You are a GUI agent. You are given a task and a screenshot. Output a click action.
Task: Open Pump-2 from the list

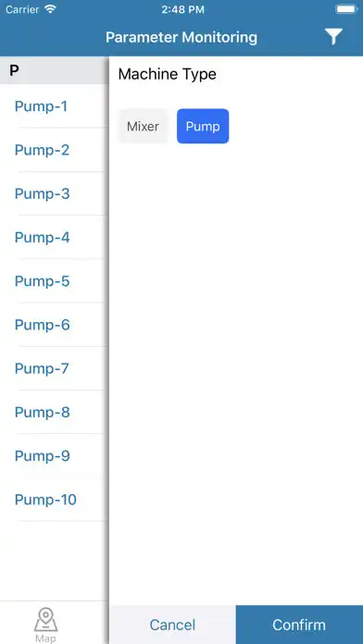[55, 150]
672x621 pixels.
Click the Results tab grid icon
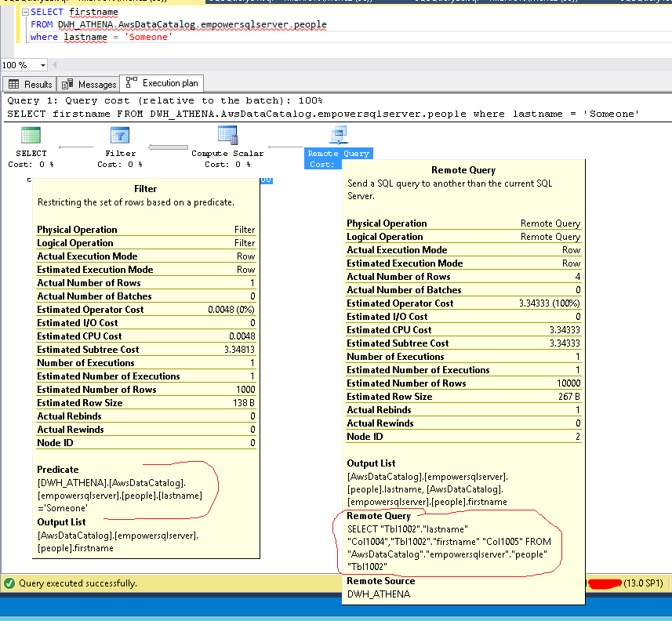14,84
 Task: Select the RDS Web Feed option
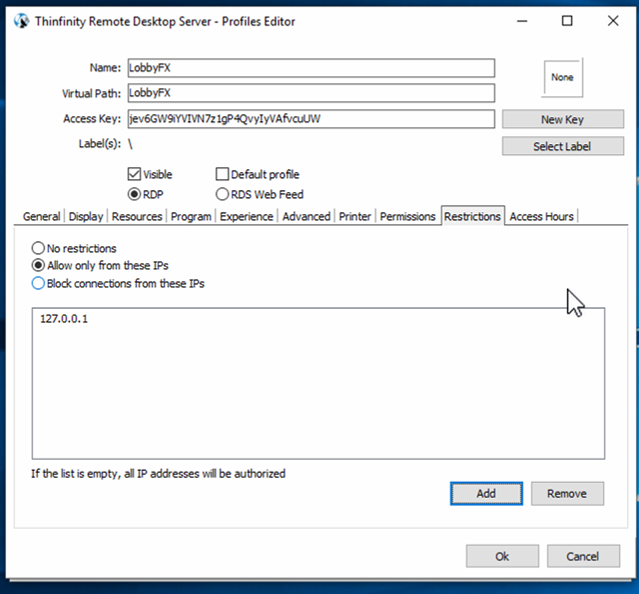pyautogui.click(x=223, y=194)
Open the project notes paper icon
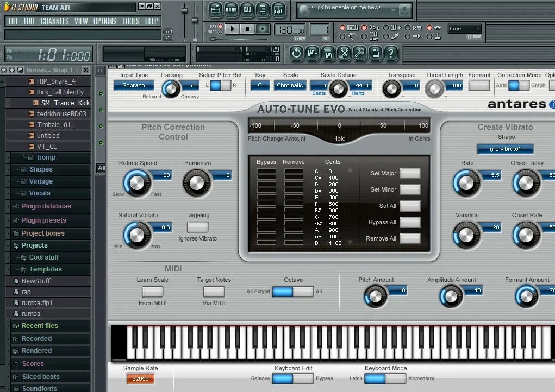Viewport: 555px width, 392px height. coord(376,54)
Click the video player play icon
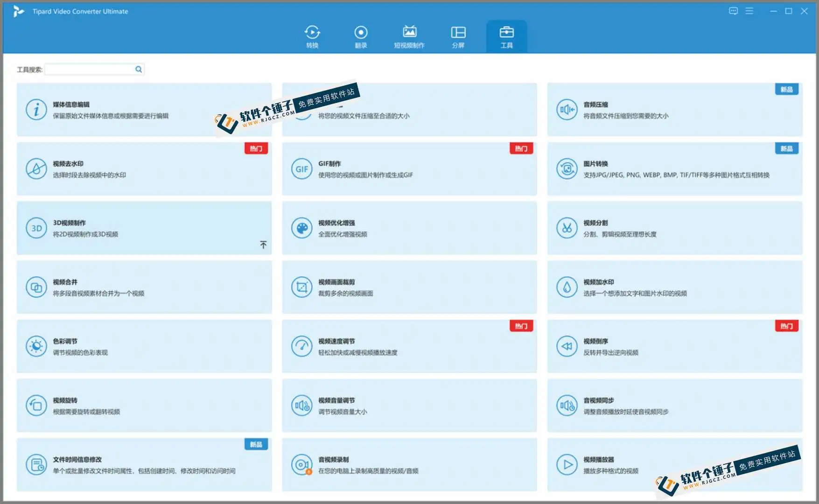Image resolution: width=819 pixels, height=504 pixels. coord(567,465)
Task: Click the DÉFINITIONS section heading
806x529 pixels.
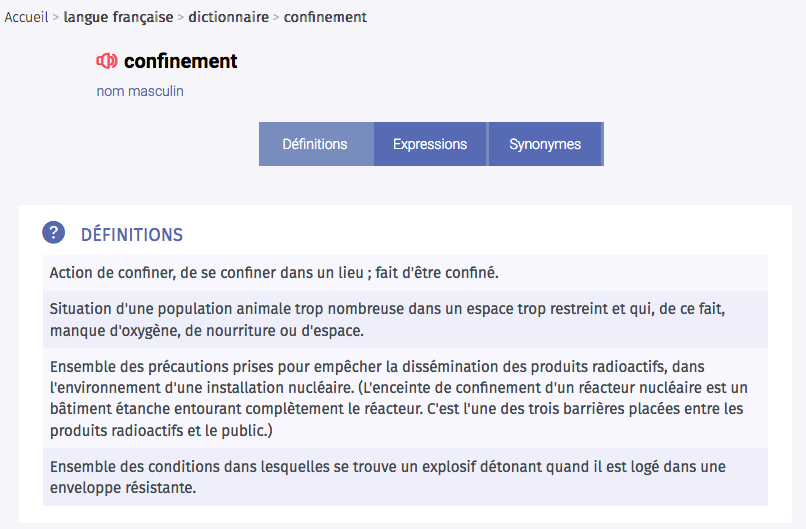Action: pos(132,234)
......
# [Your objective]
Set down each entry above word for word, without its pictures.

# [Solution]
You are a GUI agent. You are given a task and a screenshot. Output a click action.
Task: Open Pump-2 from the list

[55, 150]
672x621 pixels.
Click the Results tab grid icon
14,84
 Task: Select the RDS Web Feed option
pyautogui.click(x=223, y=194)
Open the project notes paper icon
Viewport: 555px width, 392px height. coord(376,54)
Click the video player play icon
Image resolution: width=819 pixels, height=504 pixels. coord(567,465)
Task: Click the DÉFINITIONS section heading
806x529 pixels.
Action: pos(132,234)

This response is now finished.